The number of intersecting $k$-arithmetic progressions below $n$ is capped by $nk$

Question

I found this as an exercise in the context of capping Van der Waerden numbers:

For a given arithmetic progression $S \subseteq [n] = \{1,...,n\}$ with $|S| = k$ there are at most $nk$ other such progressions $T$ with $S \cap T \neq \emptyset$.

I came really close with this technique: Given $S = \{a_1 + i d_1: 0 \le i \le k-1\}$ we pick an intersecting $T = \{a_2 + i d_2: 0 \le i \le k-1\}$ by first picking $i,j$ (with $k^2$ possibilities) as the indices of their first intersection point $$x := a_1 + i d_1 = a_2 + j d_2$$ Then we pick $d_2$ from which $a_2$ and thus $T$ are fixed, so we want $\frac{n}{k}$ possibilities here. The first and last element of $T$ have to be in $[n]$, so $$x-jd_2 \ge 1$$ $$x+(n-1-k)d_2 \le n$$ from which we get $$1 \le d_2 \le \frac{x-1}{j}$$ $$1 \le d_2 \le \frac{x-n}{n-1-k}$$ At first I forgot the $-1$ in the second inequality, which easily leads to at least one of them yielding $\le \frac{n}{k}$ possibilities for $d_2$. With the $-1$ though I only get really close to $\frac{n}{k}$ but can't get to it...

Answer 1

The number of such progressions does not exceed even $(n-2)k$. It suffices to prove that for each fixed $t\in \{1,\ldots,n\}$ the number of progressions containing $t$ is at most $n-1$ (subtract 1 for our progression $S$ and sum up over $t\in S$).

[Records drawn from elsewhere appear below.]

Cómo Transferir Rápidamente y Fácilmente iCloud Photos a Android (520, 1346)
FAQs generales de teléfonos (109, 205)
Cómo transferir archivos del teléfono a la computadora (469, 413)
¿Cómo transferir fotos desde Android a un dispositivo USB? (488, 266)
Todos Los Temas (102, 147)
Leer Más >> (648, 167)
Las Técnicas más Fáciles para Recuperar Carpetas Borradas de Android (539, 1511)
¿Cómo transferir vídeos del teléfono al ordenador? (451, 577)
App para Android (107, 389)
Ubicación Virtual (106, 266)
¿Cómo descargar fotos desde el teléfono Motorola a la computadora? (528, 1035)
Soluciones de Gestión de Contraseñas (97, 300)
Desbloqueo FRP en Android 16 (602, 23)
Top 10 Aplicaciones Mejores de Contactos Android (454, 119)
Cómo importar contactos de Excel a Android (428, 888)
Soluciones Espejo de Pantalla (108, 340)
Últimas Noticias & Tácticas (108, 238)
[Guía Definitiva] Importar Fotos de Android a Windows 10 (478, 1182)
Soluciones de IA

The number of progressions for which $t$ is the last term does not exceed $(t-1)/(k-1)$. The number of progressions for which $t$ is the first term does not exceed $(n-t)/(k-1)$. For each $j=2,\ldots,k-1$ the number of progressions for which $t$ is the $j$-th largest term does not exceed $(n-1)/(k-1)$, since the difference of progression does not exceed $(n-1)/(k-1)$, and the progression is uniquely determined by the difference and $j$-th term. Totally at most $$\frac{(t-1)+(n-t)+(k-2)(n-1)}{k-1}=n-1$$ progressions.